There was another who heartily rejoiced in this advance of fortune when it came to his ears, for Lady MacIlvesty’s beauty and what were called her “eccentricities” made her of some social note in her day. Laroche had loved the girl very truly for herself, and although he had sought to look upon her rejection of his suit as in a certain sense an escape for himself, in view of her humble station, her plebeian father, her simple education and limited experience, and their incongruity with his objects of ambition and the sphere of his association, he could not entertain the reminiscence without a keen sentimental regret, albeit blended with tender pleasure to know that the world had gone well with her. He too had reached, as he deserved, promotion, and at no small danger, as the sabre slashes received in the hand-to-hand warfare of that day, and which disfigured his bland handsome face, might betoken. He lived several years after his retirement from active service. One who had known him in those halcyon days on the Tennessee River might hardly have recognized him later, so scarred, gray-haired, wrinkled, and very thin he had become,—a mere rack on which to hang his decorations and the ribbons of his orders. He had always been esteemed a man of unique ability, and his conversation was long valued by the judicious in the cafés and salons of Paris which he frequented. When he reached the discursive and reminiscent stage of advancing age, often, as the night would wear on in a choice company, he would discourse of high themes of national possibilities, and regretfully rehearse disastrous phases of the country’s past that had fallen within his personal knowledge,—of the great territories that France had developed and forfeited; plans of empire that she had failed to utilize; strange peoples of martial values who had sought her protectorate in vain. Then he would revert to his own life among them,—reciting details of their curious customs and mysterious antiquity; telling thrilling stories of personal adventure, now of an escape from the menace of the torture and the stake, and now of his release from the trebly guarded stronghold of a British fort by the aid of a beautiful English lady of rank who loved him and whom he adored.
And although as he grew older and his audiences younger they believed this unnamed English lady of rank to be entirely apocryphal, the tear was obviously genuine with which he sweetened his glass as he told that she was dead now,—years ago—ah yes—dead!
“Il y a une autre vie! C’est une belle espérance!” he would sigh, for he was always deeply religious. “But alas, that the sweets of this life are transitory!”
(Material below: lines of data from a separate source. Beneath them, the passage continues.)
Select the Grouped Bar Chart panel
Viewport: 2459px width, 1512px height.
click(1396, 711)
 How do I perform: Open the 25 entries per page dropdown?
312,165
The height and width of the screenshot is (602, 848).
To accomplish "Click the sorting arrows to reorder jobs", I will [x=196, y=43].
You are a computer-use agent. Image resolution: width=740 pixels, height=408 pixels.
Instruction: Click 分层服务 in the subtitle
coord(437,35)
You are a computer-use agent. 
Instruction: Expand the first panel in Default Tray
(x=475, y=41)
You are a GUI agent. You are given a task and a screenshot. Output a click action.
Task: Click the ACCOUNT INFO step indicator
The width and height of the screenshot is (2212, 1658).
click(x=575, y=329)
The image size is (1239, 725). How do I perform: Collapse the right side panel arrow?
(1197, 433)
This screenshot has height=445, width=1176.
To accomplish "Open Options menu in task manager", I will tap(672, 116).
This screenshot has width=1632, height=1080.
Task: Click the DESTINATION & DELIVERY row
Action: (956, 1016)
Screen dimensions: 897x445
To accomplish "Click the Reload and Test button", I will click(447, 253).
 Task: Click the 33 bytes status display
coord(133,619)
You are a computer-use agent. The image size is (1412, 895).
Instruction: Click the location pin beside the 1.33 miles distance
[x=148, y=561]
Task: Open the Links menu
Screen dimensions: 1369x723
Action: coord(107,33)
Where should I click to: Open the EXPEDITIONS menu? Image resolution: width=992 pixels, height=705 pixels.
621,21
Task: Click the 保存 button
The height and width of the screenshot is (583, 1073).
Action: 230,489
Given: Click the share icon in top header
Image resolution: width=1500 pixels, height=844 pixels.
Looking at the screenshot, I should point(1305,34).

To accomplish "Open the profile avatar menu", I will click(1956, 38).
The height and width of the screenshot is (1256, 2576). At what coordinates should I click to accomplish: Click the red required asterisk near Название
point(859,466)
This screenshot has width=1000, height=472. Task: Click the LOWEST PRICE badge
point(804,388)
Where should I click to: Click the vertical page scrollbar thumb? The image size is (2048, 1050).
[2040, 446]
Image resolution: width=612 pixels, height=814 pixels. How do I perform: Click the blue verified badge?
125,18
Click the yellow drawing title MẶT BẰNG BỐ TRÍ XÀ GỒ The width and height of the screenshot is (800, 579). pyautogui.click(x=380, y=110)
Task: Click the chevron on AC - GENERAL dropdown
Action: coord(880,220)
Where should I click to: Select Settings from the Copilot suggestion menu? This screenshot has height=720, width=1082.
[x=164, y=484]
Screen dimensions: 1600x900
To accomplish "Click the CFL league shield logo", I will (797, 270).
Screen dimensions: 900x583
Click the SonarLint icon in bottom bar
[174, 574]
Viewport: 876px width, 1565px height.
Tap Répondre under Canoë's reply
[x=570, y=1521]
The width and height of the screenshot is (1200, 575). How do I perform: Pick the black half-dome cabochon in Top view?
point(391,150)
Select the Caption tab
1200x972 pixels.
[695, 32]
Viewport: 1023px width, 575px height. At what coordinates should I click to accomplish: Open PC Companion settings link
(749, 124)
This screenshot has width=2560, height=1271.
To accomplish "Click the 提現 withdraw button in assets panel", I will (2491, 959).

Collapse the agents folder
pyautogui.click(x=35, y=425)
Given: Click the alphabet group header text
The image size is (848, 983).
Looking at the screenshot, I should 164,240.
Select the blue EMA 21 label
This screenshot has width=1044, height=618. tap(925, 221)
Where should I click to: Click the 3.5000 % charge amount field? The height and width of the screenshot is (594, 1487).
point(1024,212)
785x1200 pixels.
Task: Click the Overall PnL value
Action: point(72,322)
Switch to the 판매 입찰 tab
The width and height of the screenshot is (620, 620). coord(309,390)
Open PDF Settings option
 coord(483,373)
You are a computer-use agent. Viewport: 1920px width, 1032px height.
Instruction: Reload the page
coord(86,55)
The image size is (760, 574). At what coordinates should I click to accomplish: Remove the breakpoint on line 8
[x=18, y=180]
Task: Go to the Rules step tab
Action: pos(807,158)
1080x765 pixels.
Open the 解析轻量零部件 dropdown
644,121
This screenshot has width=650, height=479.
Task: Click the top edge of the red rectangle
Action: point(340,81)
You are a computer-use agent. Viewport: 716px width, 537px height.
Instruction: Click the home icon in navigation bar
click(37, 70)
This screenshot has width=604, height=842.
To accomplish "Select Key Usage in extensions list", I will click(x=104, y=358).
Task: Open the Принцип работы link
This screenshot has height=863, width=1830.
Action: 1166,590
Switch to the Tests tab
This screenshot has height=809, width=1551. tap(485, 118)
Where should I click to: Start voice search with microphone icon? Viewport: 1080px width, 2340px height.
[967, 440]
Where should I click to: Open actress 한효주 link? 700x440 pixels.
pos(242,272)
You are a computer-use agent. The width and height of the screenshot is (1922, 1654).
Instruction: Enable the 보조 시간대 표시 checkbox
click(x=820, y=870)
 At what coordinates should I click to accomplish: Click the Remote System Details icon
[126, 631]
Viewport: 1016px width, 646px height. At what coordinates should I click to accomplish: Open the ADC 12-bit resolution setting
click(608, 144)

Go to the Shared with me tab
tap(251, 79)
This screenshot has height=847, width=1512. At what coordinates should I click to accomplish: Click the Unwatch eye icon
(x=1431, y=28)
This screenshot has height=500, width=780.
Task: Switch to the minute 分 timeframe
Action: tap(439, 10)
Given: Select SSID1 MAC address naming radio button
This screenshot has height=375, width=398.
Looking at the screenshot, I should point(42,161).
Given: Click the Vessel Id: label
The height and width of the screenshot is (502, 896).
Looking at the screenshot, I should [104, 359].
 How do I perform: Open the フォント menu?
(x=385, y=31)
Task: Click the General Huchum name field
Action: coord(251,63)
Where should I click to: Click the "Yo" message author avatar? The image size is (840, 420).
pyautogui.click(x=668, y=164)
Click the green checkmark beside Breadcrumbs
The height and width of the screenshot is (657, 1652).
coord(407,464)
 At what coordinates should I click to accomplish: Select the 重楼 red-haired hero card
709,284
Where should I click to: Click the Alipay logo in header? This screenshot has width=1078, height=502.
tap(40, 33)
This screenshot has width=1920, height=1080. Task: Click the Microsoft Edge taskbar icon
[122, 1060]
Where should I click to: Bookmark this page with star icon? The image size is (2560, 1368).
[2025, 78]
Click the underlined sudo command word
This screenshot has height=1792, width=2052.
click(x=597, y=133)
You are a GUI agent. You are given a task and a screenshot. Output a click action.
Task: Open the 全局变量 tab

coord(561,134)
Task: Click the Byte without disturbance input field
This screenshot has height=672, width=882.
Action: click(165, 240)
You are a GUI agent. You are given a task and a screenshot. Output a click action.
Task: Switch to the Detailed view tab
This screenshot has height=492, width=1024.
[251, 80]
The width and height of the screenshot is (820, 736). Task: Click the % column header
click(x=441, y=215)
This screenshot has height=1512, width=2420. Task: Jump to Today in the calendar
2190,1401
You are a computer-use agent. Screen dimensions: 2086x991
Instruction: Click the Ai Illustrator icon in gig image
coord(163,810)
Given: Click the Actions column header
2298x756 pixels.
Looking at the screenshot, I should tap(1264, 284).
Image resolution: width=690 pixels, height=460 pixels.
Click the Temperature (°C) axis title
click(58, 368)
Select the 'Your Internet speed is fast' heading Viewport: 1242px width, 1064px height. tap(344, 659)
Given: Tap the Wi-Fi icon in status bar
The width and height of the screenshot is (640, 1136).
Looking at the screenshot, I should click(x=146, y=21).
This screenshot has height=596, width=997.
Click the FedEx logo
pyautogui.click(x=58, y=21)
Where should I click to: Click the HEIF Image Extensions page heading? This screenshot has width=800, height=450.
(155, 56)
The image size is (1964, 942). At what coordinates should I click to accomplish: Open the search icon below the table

And presently he would be talking of the triumphs of engineering possible in that vast America. Sometimes he would trace out on the tablecloth with the aid of the scroll-like pattern of the damask the outline of the great bend of a river which he affirmed had singly saved that country to the English and reft it from the French, as its extraordinary obstructions to navigation prevented all adequate conveyance of munitions of war to the Cherokees, who held the balance of power. He would mark off the canal which he had purposed to build in the fullness of time, and the site he had selected for the barrier towns to guard the region of the portages, necessary to evade the obstructions, as a temporary substitute. The technical terms of the oft-told tale, the abstruse calculations of the elaborately demonstrated problem, would finally wear out the interest of his auditors; they would slip away one by one, and leave him bending over the table, gloating upon the symmetrical possibilities of his plan, bewailing its untimely frustration, seeing, instead of the blank cloth, that rich new land with its gigantic growths of primeval forests and those dizzy whirls of turbulent waters, that stretch out miles and miles impassably, where even now, despite the advance of modern science and the exorcising appropriations of Congress, the devils, hottuk ookproose, still dance in the riotous rapids and sing tumultuously as of yore.